The other one is to keep track of all the buffers and migrate them to
the parent if a cgroup is closed.  My concern here is the performance
overhead on tracking all the buffers.

> And going into the same direction where is the code to handle an open
> device file descriptor which is send from one cgroup to another?
I looked into this before but I forgot what I found.  Perhaps folks
familiar with device cgroup can chime in.

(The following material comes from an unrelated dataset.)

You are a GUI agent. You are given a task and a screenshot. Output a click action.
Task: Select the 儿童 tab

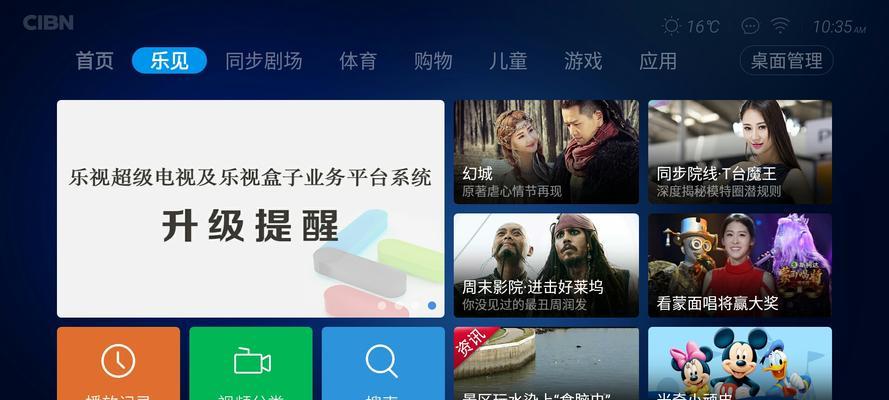tap(508, 61)

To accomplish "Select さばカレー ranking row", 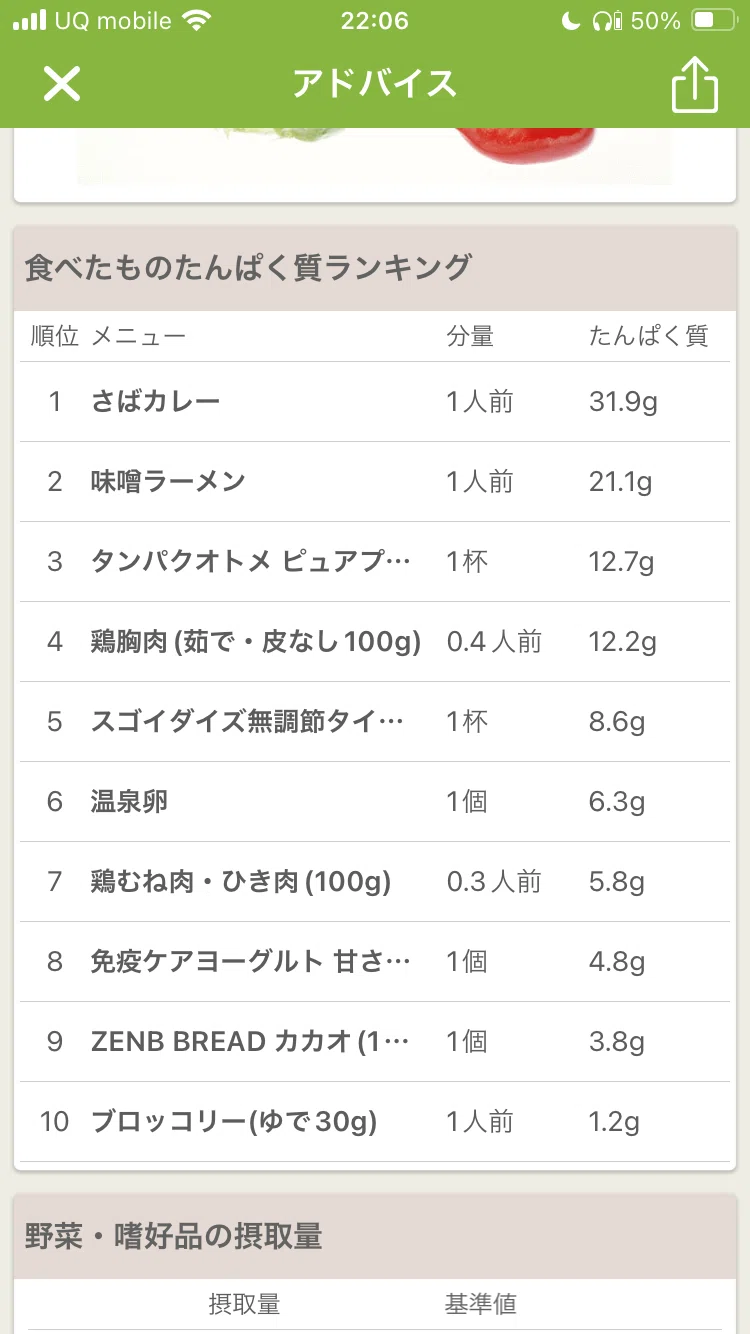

Actually, just did another quick search right now.  Looks like the
access is enforced at the inode level (__devcgroup_check_permission)
so the fd sent to another cgroup that does not have access to the
device should still not have access.

Regards,
Kenny

> Regards,
> Christian.
>
> >
> > Regards,
> > Kenny
> >
> >>> On the other hand, if there are expectations for resource management
> >>> between containers, I would like to know who is the expected manager
> >>> and how does it fit into the concept of container (which enforce some
> >>> level of isolation.)  One possible manager may be the display server.
> >>> But as long as the display server is in a parent cgroup of the apps'
> >>> cgroup, the apps can still import handles from the display server
> >>> under the current implementation.  My understanding is that this is
> >>> most likely the case, with the display server simply sitting at the
> >>> default/root cgroup.  But I certainly want to hear more about other
> >>> use cases (for example, is running multiple display servers on a
> >>> single host a realistic possibility?  Are there people running
> >>> multiple display servers inside peer containers?  If so, how do they
> >>> coordinate resources?)
> >> We definitely have situations with multiple display servers running
> >> (just think of VR).
> >>
> >> I just can't say if they currently use cgroups in any way.
> >>
> >> Thanks,
> >> Christian.
> >>
> >>> I should probably summarize some of these into the commit message.
> >>>
> >>> Regards,
> >>> Kenny
> >>>
> >>>
> >>>
> >>>> Christian.
> >>>>
>